PROBLEM DESCRIPTION: Please change "breast milk" to "human milk" wherever it occurs in the yellow fever passage from "Many studies have" up to and including "in Khartoum State.", and write out that stretch with the change made.

GIVEN TEXT:
Transmission of yellow fever vaccine virus from breast feeding mothers to their infants: reporting of yellow fever virus (YFV) RNA detection in milk specimens

Introduction

The yellow fever virus is a mosquito-borne flavivirus that causes yellow fever,¹ a viral hemorrhagic fever that now occurs only in Africa, Central and South America,² but historically has had many wide outbreaks in Europe and North America.² Approximately 200,000 cases of yellow fever occur annually; 90% of them in Africa.² Yellow fever severity ranges from self-limited fever illness to hemorrhagic syndrome and death.³ Most yellow fever patients are asymptomatic, but 15% develop severe illness,⁴ which appears as a systemic illness that affects the liver (jaundice and necrosis), renal system, and myocardial system resulting in hemorrhage and shock.⁵ Among the 15% of patients that develop severe illness, the mortality rate is 20%–60%.⁴ Reports show that yellow fever is responsible for 29,000 to 60,000 deaths in South America and Africa every year, and it’s the most severe form of mosquito-borne diseases in tropical areas.¹

Because yellow fever is a potentially fatal disease, vaccination is the principal strategy to control the disease.⁴ An effective yellow fever 17DD vaccine was established in 1937, but there are still currently over 400 million unvaccinated people in the areas of high infection risk.¹

Live attenuated 17DD vaccine confers protection in more than 95% of recipients within a month after single dose vaccination. Its protection is attributed to both innate and adaptive immunity through production of neutralizing antibodies directly against the envelope protein. 17DD vaccine administration provides immunity for at least 10 years and probably can extend to give life-long immunity.⁶

The YFV vaccine can cause adverse side effects after its administration that range from mild to severe. The mild effects are headache, myalgia, and pain at the injection site, while severe effects can include anaphylactic shock, neurological diseases, and viscerotropic disease. The YFV vaccine is recommended to be administered after 9 months of age and from 6 months in endemic areas.⁷ Administration of the vaccine to breastfeeding women before 9 months post-delivery can transmit the yellow fever vaccine virus to their infants with high risk of neurological diseases. There are three case reports of confirmed transmission of the YFV vaccine strain from mothers to their infants through breastfeeding.^8–10 The first case reported that the mother received the yellow fever vaccine 15 days after her delivery, and she had symptoms of headache, malaise, and fever after 20-22 days.⁸ The other two cases reported that the mothers received a yellow fever vaccine, and their infants had developed encephalitis 3-4 weeks later.^7,9,10

Many studies have reported the transmission and presence of other flaviviruses RNA in breast milk such as West Nile virus (WNV), Zika virus, dengue and chikungunya^11–14; however, no previous study has reported the detection of YVF RNA in breast milk samples from vaccinated breast-feeding mothers in Sudan. Therefore, this study aimed to detect the yellow fever virus in breast milk and serum samples from vaccinated breastfeeding women whose infants got yellow fever illness to confirm whether the yellow fever vaccine virus is excreted and transmitted through breast milk. The mothers received the vaccine during an intensive YF vaccination campaign that involved millions of people in Khartoum State.

SOURCE MATERIAL:
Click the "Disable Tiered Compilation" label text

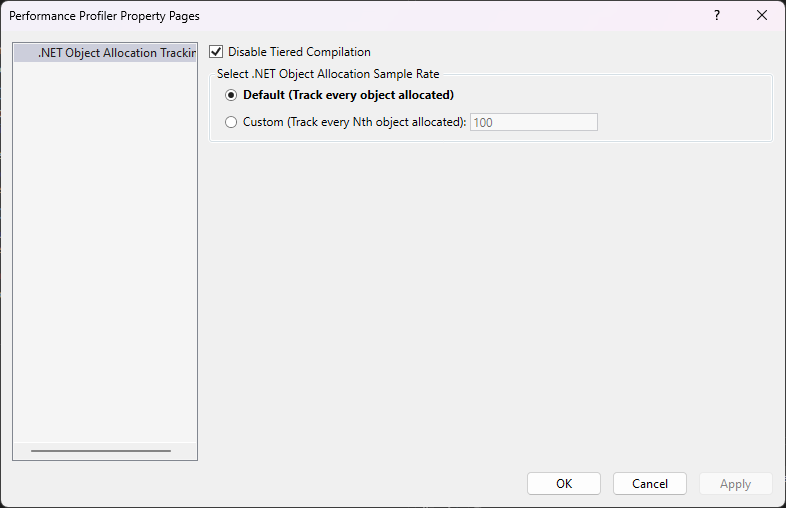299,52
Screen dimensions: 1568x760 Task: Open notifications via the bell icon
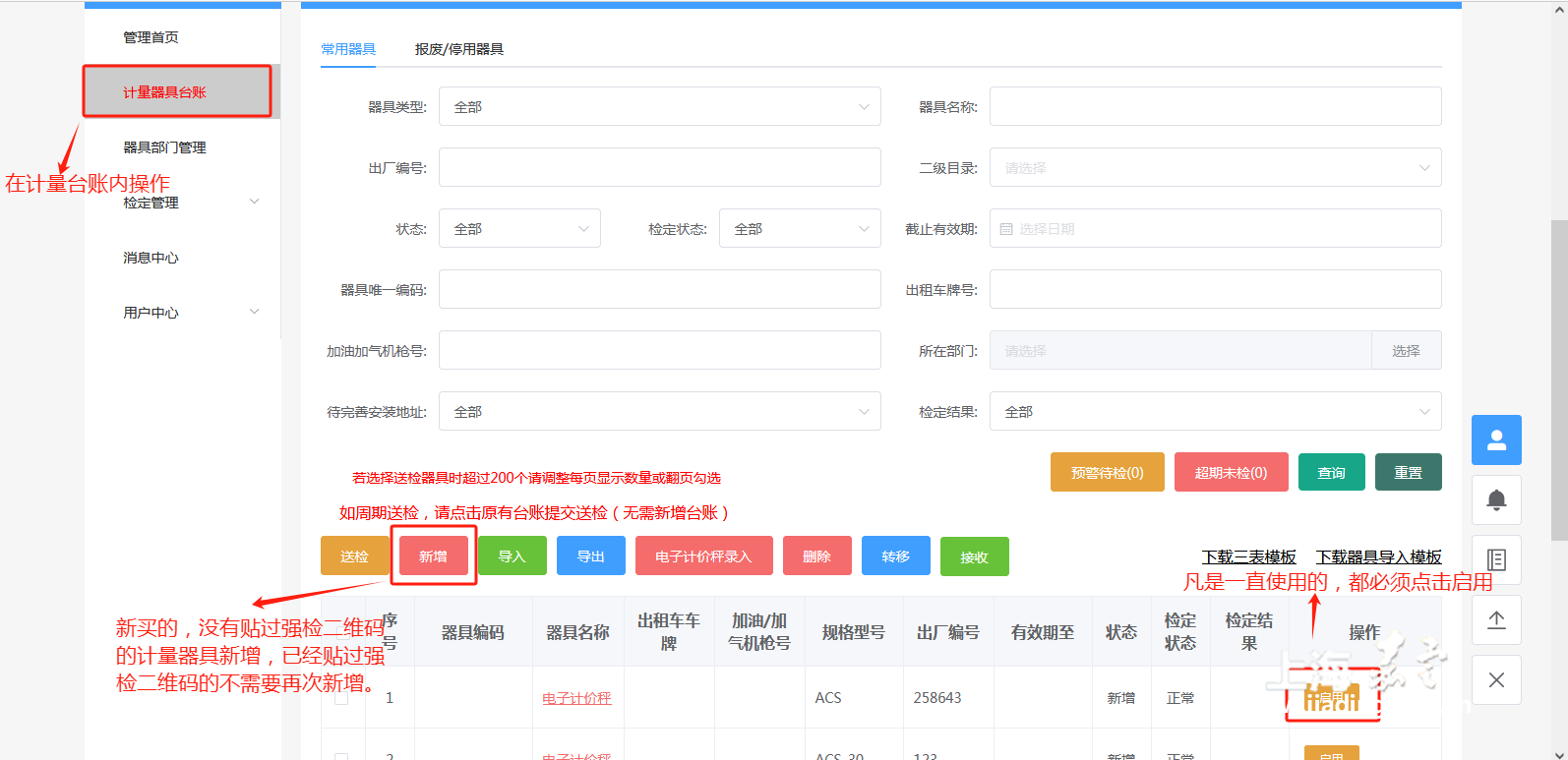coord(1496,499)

TASK ANSWER:
Many studies have reported the transmission and presence of other flaviviruses RNA in human milk such as West Nile virus (WNV), Zika virus, dengue and chikungunya^11–14; however, no previous study has reported the detection of YVF RNA in human milk samples from vaccinated breast-feeding mothers in Sudan. Therefore, this study aimed to detect the yellow fever virus in human milk and serum samples from vaccinated breastfeeding women whose infants got yellow fever illness to confirm whether the yellow fever vaccine virus is excreted and transmitted through human milk. The mothers received the vaccine during an intensive YF vaccination campaign that involved millions of people in Khartoum State.